NASAA News and Current Information

Featured Speakers at NASAA Assembly 2018

NASAA and our host, the Maryland State Arts Council, are thrilled to announce our two featured speakers for NASAA Assembly 2018, November 1-3 in Baltimore. Christopher Bedford (left), the Dorothy Wagner Wallis director of the Baltimore Museum of Art, explains how the museum is engaging diverse communities around issues of race, culture and inclusion. Antoine Hunter, artistic director of Urban Jazz Dance Company and founder of the Bay Area Deaf International Dance Festival, shares his story of perseverance and achievement as a deaf African American dancer, and performs with members of his company.
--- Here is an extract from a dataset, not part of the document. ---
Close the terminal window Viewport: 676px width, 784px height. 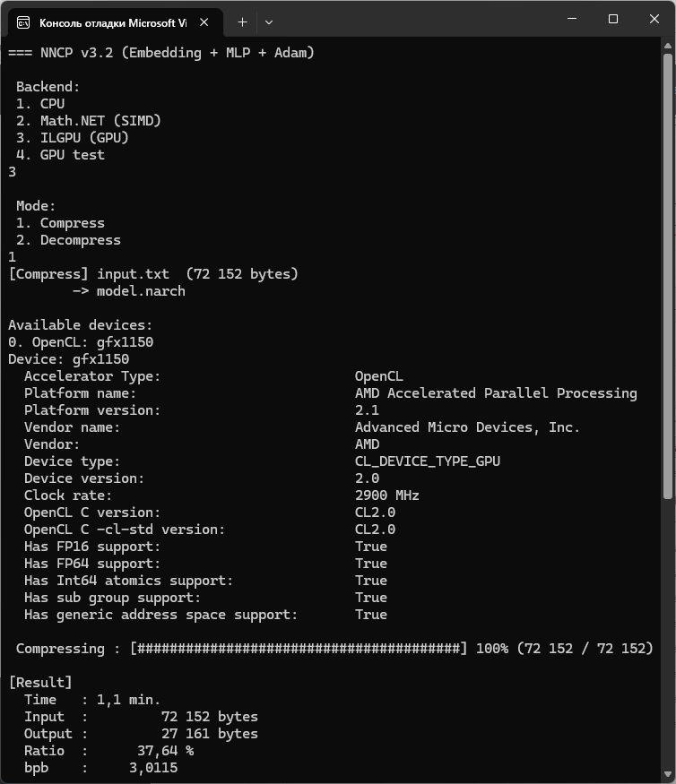tap(654, 19)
NASAA Assembly 2018 is open to all state arts agency staff and council members, so register today and reserve your room to hear these exciting speakers, to gain knowledge at stimulating learning sessions and to experience artful Baltimore with your colleagues. #nasaaBMORE

Deadline Approaching: 2018 NASAA Awards Nominations

The deadline for NASAA’s 2018 Leadership Awards is fast approaching! Nominations for the Distinguished Public Service Award and the Gary Young Award are due Friday, July 20. Don’t miss this chance to honor an outstanding state arts agency executive director, chair or council member. Please visit NASAA’s 2018 Leadership Awards Nominations page for more information and to download nomination materials.

New NASAA Board Members

Left to right: María López De León, Lisa Hoffman and Mary Margaret Schoenfeld (De León photo by Bonnie Arbittier)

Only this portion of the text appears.